September 14, 2013

Court upholds $20.6 million jury award in pool-slide death

The Associated Press

BOSTON –The highest court in Massachusetts upheld a $20.6 million jury award on Friday for the family of a woman who died after hitting her head on a concrete pool deck when an inflatable slide partially collapsed.

A jury awarded Robin Aleo's family a total of $20.6 million — $18 million in punitive damages and $2.6 million in compensatory damages —in 2011, finding that the slide sold by Toys R Us did not comply with federal safety standards.

Toys R Us appealed, arguing that the 1976 Consumer Product Safety Commission regulation cited by Aleo's family does not apply to inflatable in-ground pool slides, but only to rigid pool slides. The company also said the trial judge allowed lawyers for Aleo's family to inflame the jury by accusing Toys R Us of importing an "illegal" product when it had relied on a certification that the slide met all safety regulations.

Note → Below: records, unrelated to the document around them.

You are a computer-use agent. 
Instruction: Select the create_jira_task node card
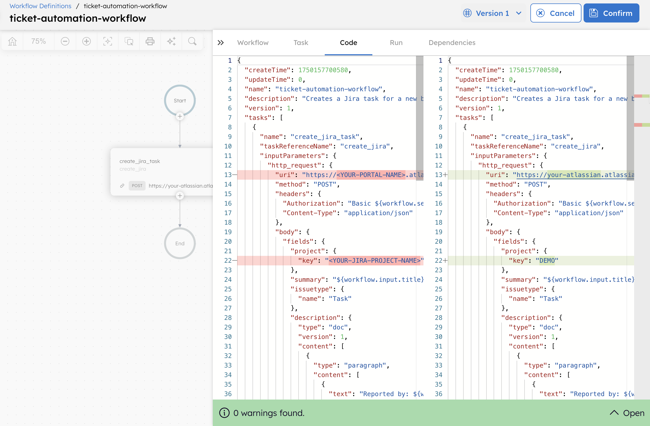162,171
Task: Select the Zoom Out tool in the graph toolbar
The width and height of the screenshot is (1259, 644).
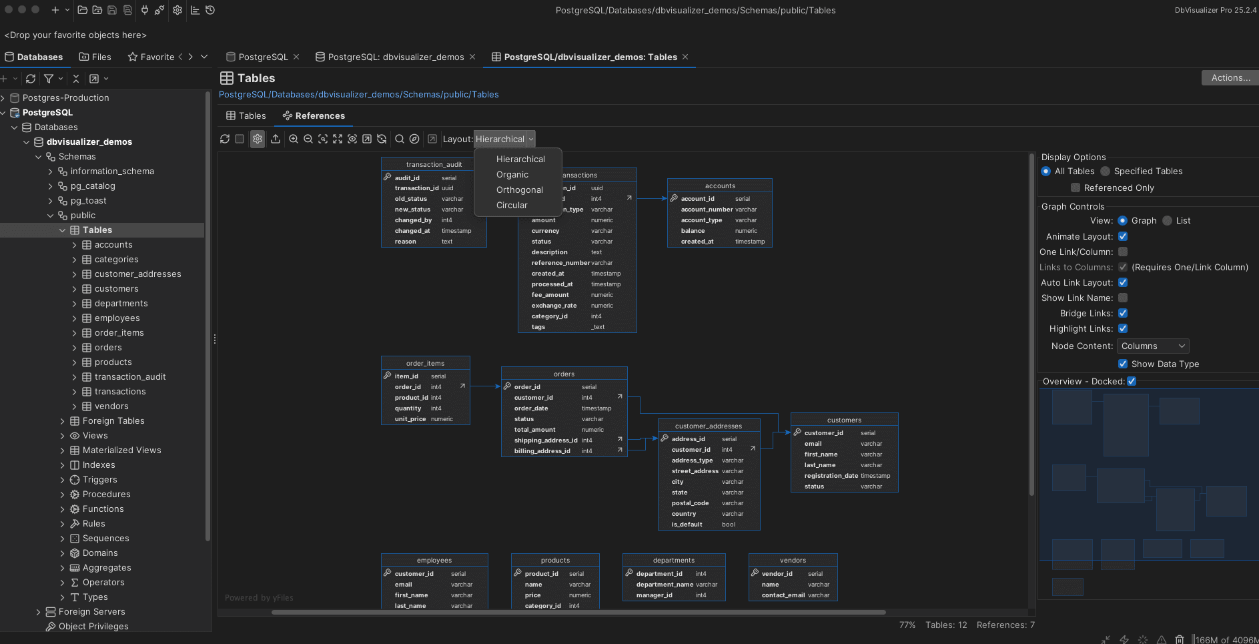Action: (x=308, y=139)
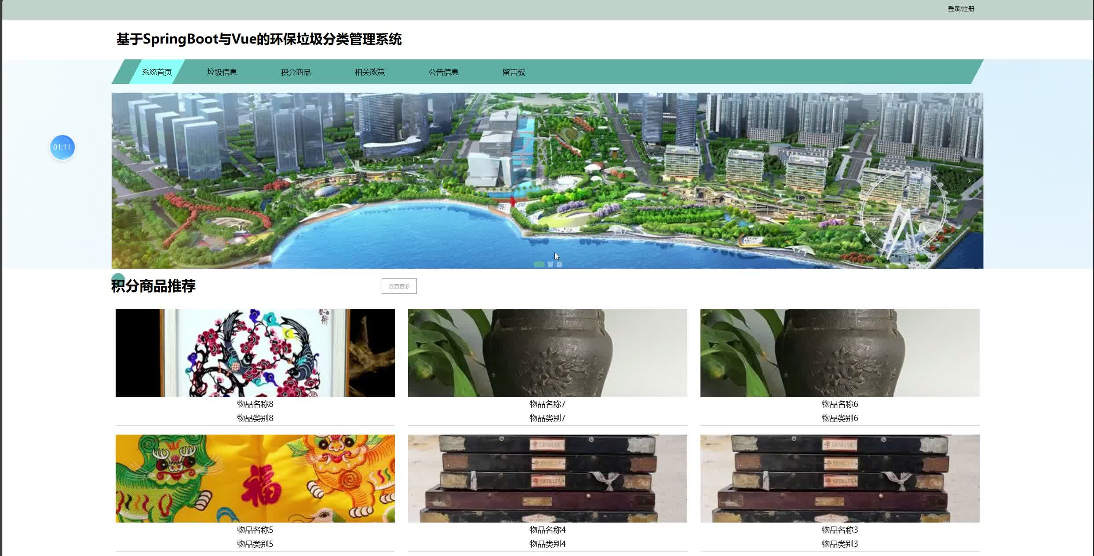This screenshot has height=556, width=1094.
Task: Open the 积分商品 menu item
Action: pyautogui.click(x=296, y=72)
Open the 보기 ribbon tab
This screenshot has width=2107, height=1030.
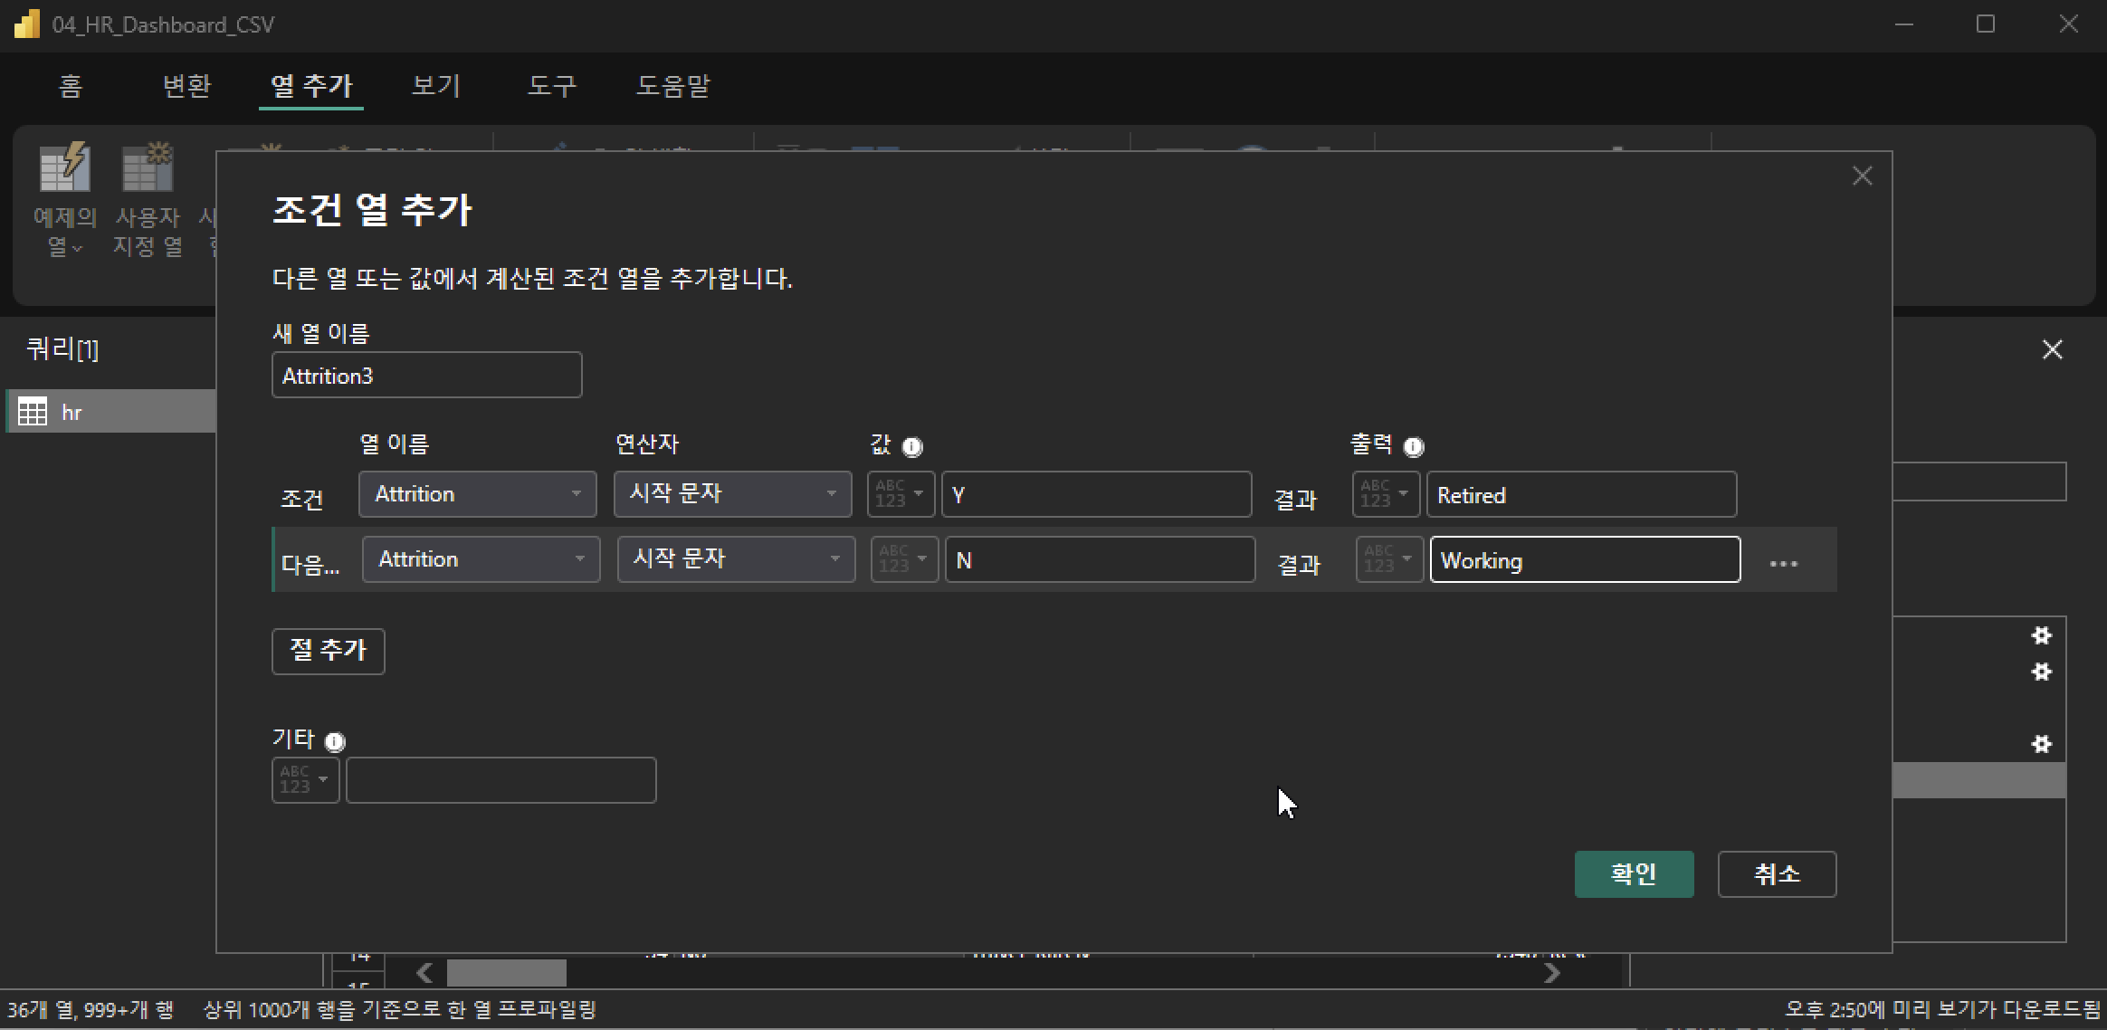click(x=436, y=86)
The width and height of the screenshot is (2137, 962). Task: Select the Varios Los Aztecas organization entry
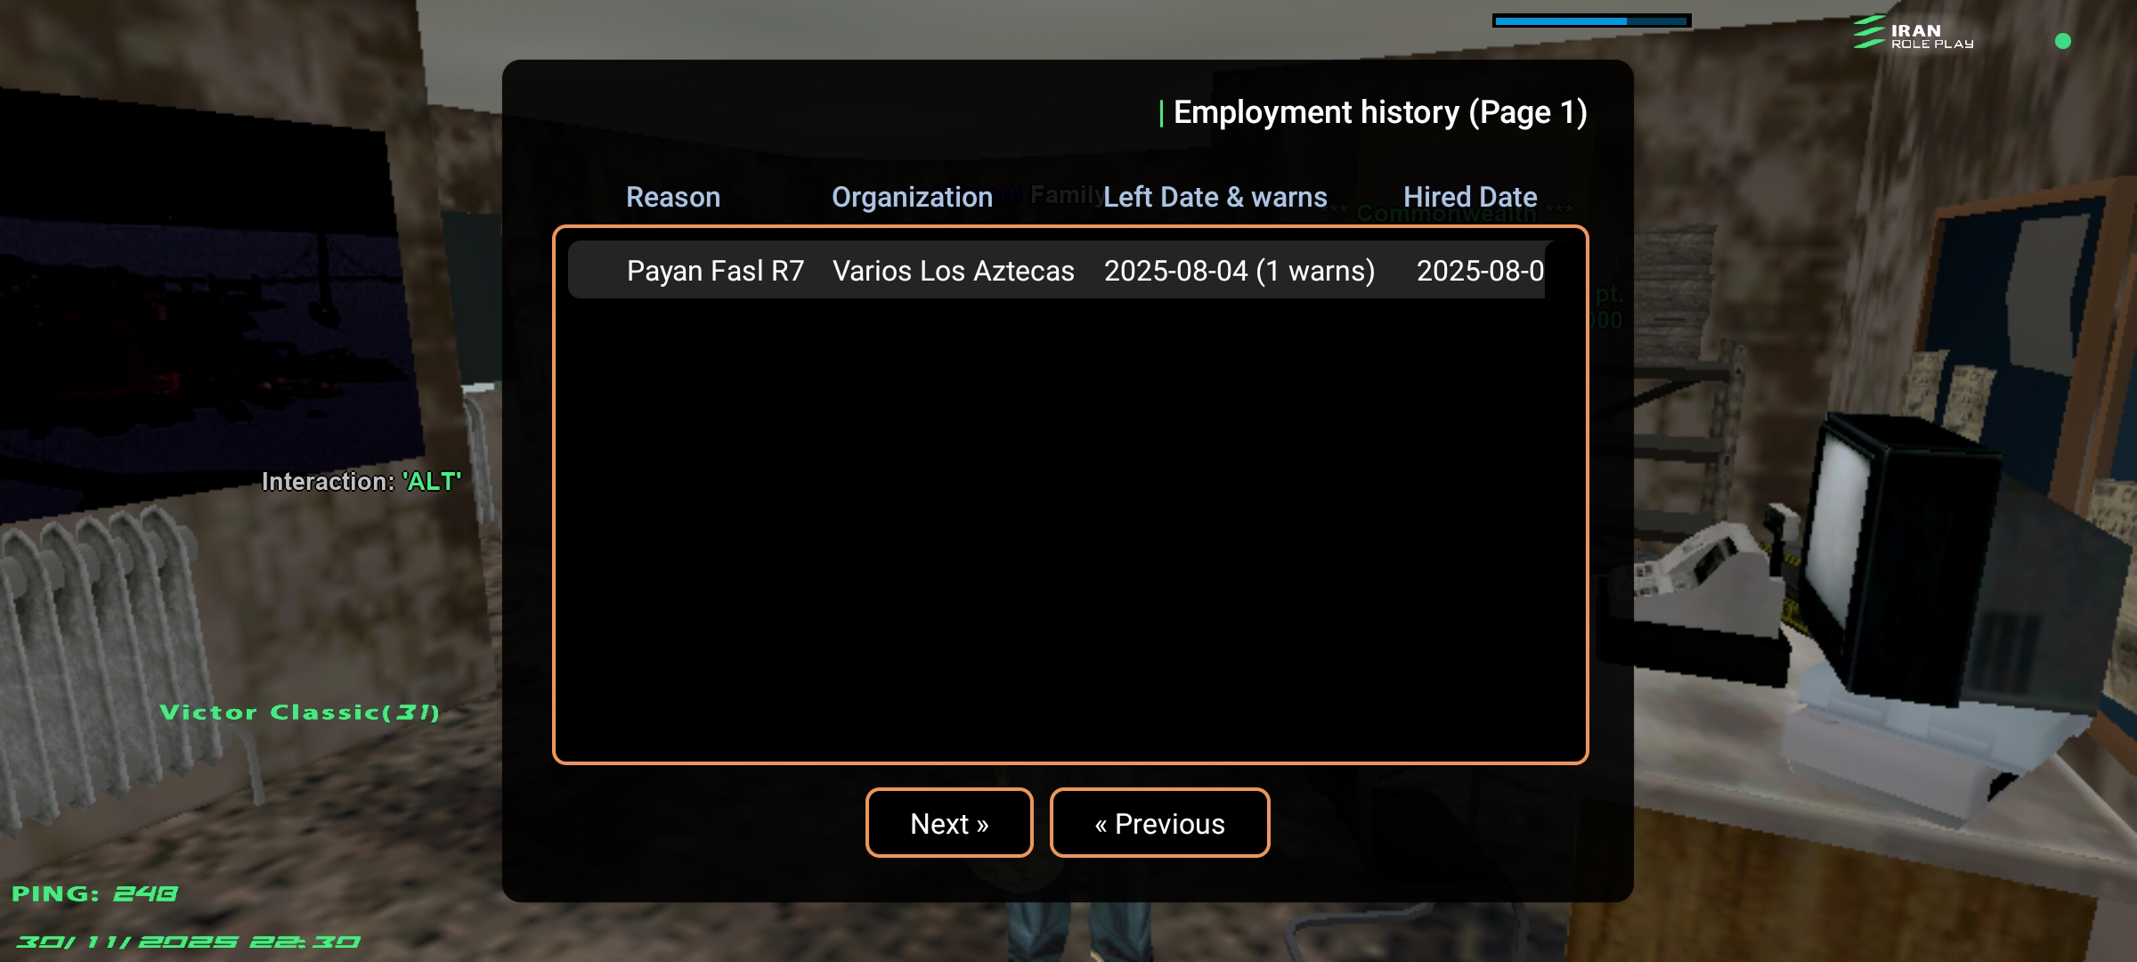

Aleo, 29, of Louisville, Colo., was visiting relatives in Andover in July 2006 when she climbed to the top of the Banzai 6-foot slide and slid down head first. Her husband, Michael, and 15-month-old daughter were watching as her head hit the pool deck. She suffered a broken neck and died the next day at a Boston hospital.

The Supreme Judicial Court ruled that there was enough evidence to support the jury's findings and said the $18 million in punitive damages did not exceed constitutional limits.

A spokeswoman for Toys R Us declined to comment on the ruling.

"We're pleased that the court affirmed what the jury found and recognized ... the appropriateness of the award in light of the loss suffered by the Aleo family," said Benjamin Zimmermann, a lawyer for the Aleo family.

The Consumer Product Safety Commission announced in 2012 that Toys R Us and Wal-Mart stores were recalling the slides, citing Aleo's death and injuries received by two other people, including a woman from Allentown, Pa., who fractured her neck and a man from Springfield, Mo., who became a quadriplegic.